The powerset of the language contains all the sublanguages. This will be uncountably infinite, but there are only countably many regular languages (for a particular, finite alphabet)

• Uh, pretty. (Please consider picking a "proper" user name -- I always like a "face" with good content.) FWIW, this argument is way stronger than strictly needed: it even shows that every infinite language contains undecidable sublanguages. – Raphael Nov 17 '14 at 11:08

Hint. An infinite language $\mathcal{L}$ doesn't necessarily contain words of all possible lengths but it must contain words of infinitely many different lengths. You can use this to get a non-regular subset of the original language (in fact, even an undecidable subset). For a sketch of how to continue, mouse-over the yellow region below.

Let the set of lengths of words in $\mathcal{L}$ be $\{\ell_1, \ell_2, \dots\}$ and let $U$ be any undecidable set of natural numbers. The language $\{w\in \mathcal{L}\mid |w| = \ell_u \text{ for some } u\in U\}$ is a sublanguage of $\mathcal{L}$ and is undecidable – so it's certainly not regular.

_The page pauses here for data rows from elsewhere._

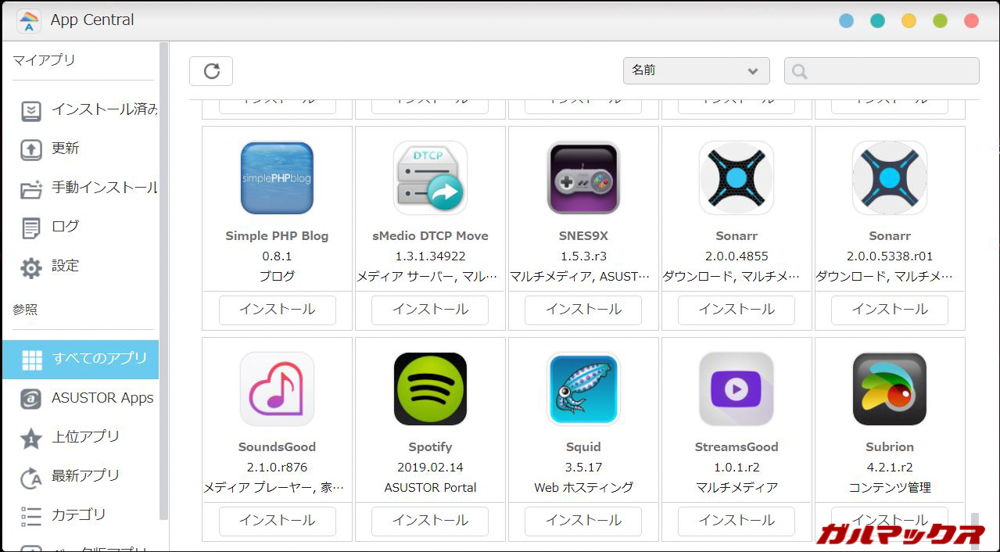Expand the 名前 sort dropdown
1000x552 pixels.
pyautogui.click(x=695, y=71)
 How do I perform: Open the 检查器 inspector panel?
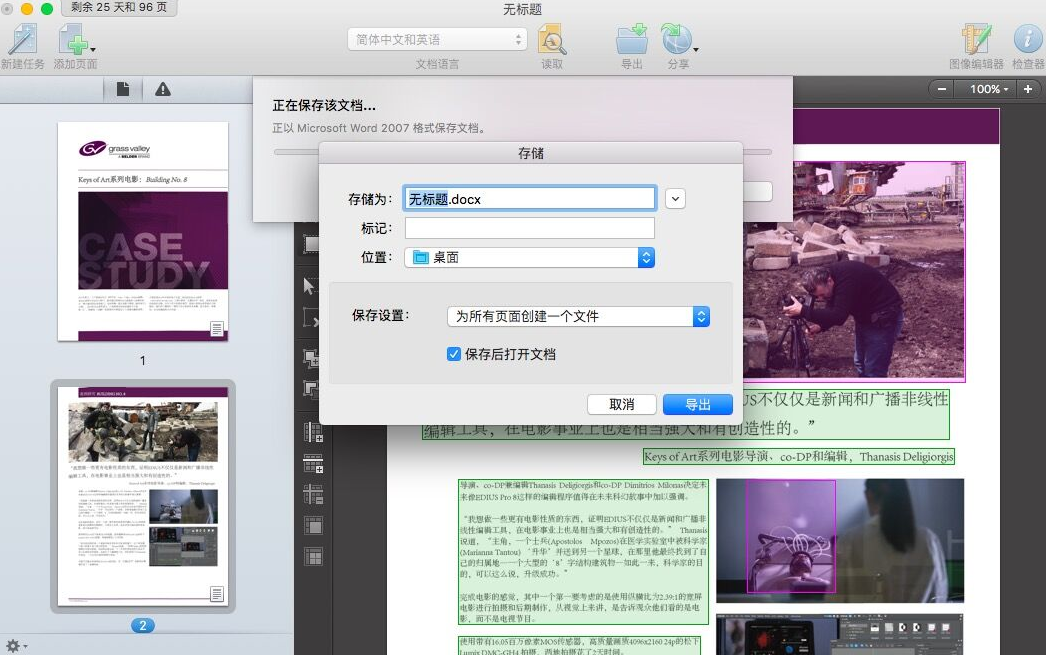point(1027,40)
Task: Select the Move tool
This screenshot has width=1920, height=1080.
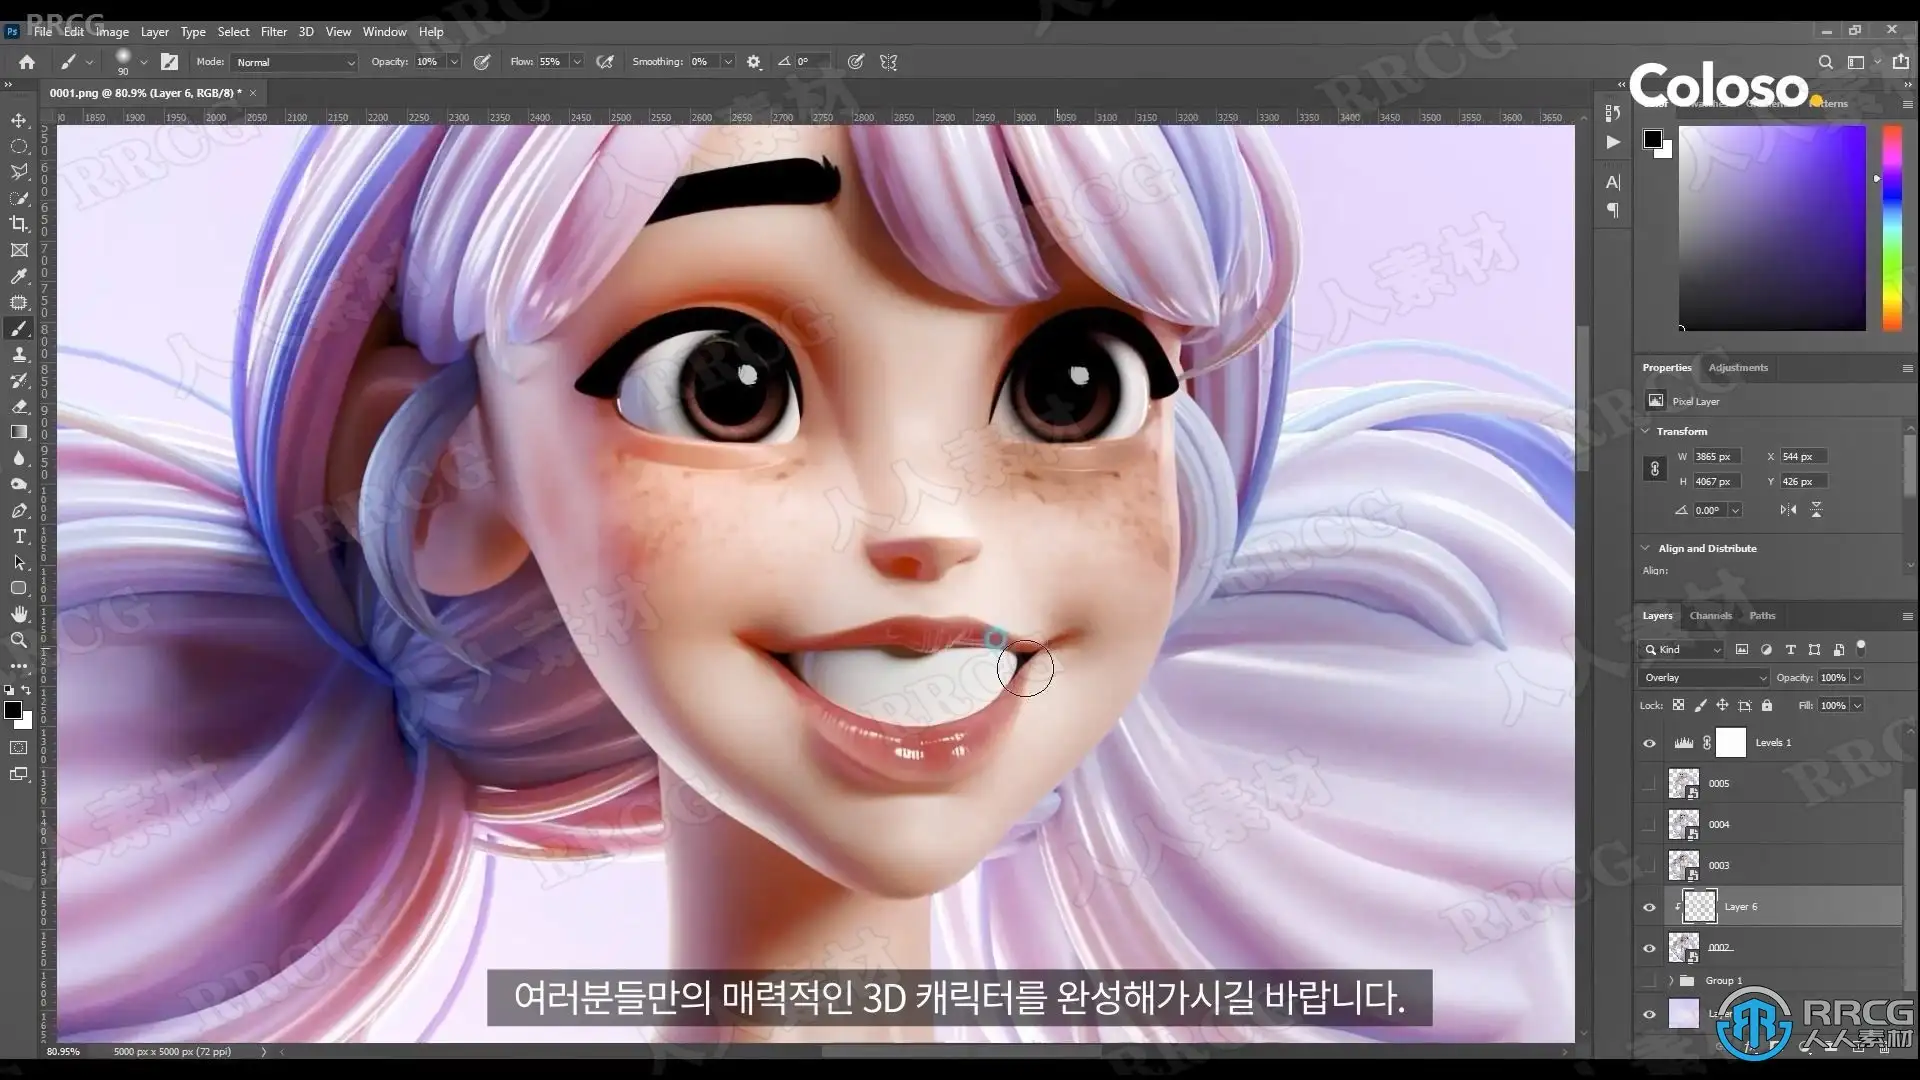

• @Raphael Maybe it's a bit subtle. I didn't want to give a full solution because it looks homeworky but, since there are other full solutions now, I'll post mine. – David Richerby Nov 17 '14 at 12:02
• I hear you -- it's definitely one of those posts which should only have been answered fully after a week or so. – Raphael Nov 17 '14 at 12:20

If $L$ itself is not regular, we are done. Otherwise, $L$ satisfies the pumping lemma: there is an integer $p \ge 1$ such that for any $w \in L$ such that $|p| \ge w$, there exist $x$, $y$ and $z$ such that $|y| \ge 1$, $|x y| \le p$ and $\forall i \ge 0, x y^i z \in L$. Since $L$ is infinite, there exists a word in $L$ that satisfies $|p| \ge w$; let $x$, $y$ and $z$ be the corresponding words given by the pumping lemma. The language $L' = \{x y^i z \mid i \in \mathbb{N}\}$ is a subset of $L$. Let $L'' = \{x y^i z \mid i \text{ is prime}\}$: this is a subset of $L$ which is not regular. One way to see that this language isn't regular is that it doesn't satisfy the pumping lemma. Another way is to use the classification of word lengths of regular languages.

There's a stronger result that any infinite language has a subset that is not decidable. Diagonalization is a reasonable way of proving this. I don't think diagonalization would be particularly useful to prove the existence of a non-regular subset.

You can prove this using diagonalization. Let $R_1,R_2,\ldots$ be an enumeration of the infinite regular languages. We will construct a descending sequence $L = L_0 \supseteq L_1 \supseteq L_2 \supseteq \cdots$ and an increasing sequence $X_0 = \emptyset \subseteq X_1 \subseteq X_2 \subseteq \cdots$ such that $R_n \setminus L_n \neq \emptyset$, and furthermore $L \setminus L_n$ and $X_n$ are finite for all $n$, $X' = \bigcup_n X_n$ and $L' = \bigcap_n L_n$ are infinite, and $L' \supseteq X'$.

At stage $t$, we construct $L_t$ and $X_t$. If $R_t \setminus L_{t-1} \neq \emptyset$, we set $L_t = L_{t-1}$. Otherwise, $R_t \subseteq L_{t-1}$. The set $\Delta = L_{t-1} \setminus R_t$ is infinite, since otherwise $L = R_t \cup \Delta \cup (L \setminus L_{t-1})$ would be regular, and in particular we can choose some $x \in \Delta \setminus X_{t-1}$ and set $L_t = L_{t-1} - x$. In both cases we set $X_t = X_{t-1} + \min L_{t-1}$.

By construction $R_n \setminus L' \supseteq R_n \setminus L_n \neq \emptyset$, and so $L'$ is not equal to any infinite regular language, and so to no regular language.

This arguments works if we replace the class $\mathcal{L}$ of regular languages with any other class which is closed under word addition (i.e., $L \in \mathcal{L}$ implies $L+w \in \mathcal{L}$). The argument is constructive in the sense that the $t$th smallest word is either in $X_t$ or in $L\setminus L_t$. When $L$ is itself regular and $\mathcal{L}$ is the class of regular languages, this makes the resulting language decidable, thus improving on the cardinality argument given by Nathan Dunn. While in this particular case there are more direct solutions, diagonalization could work in more general situations.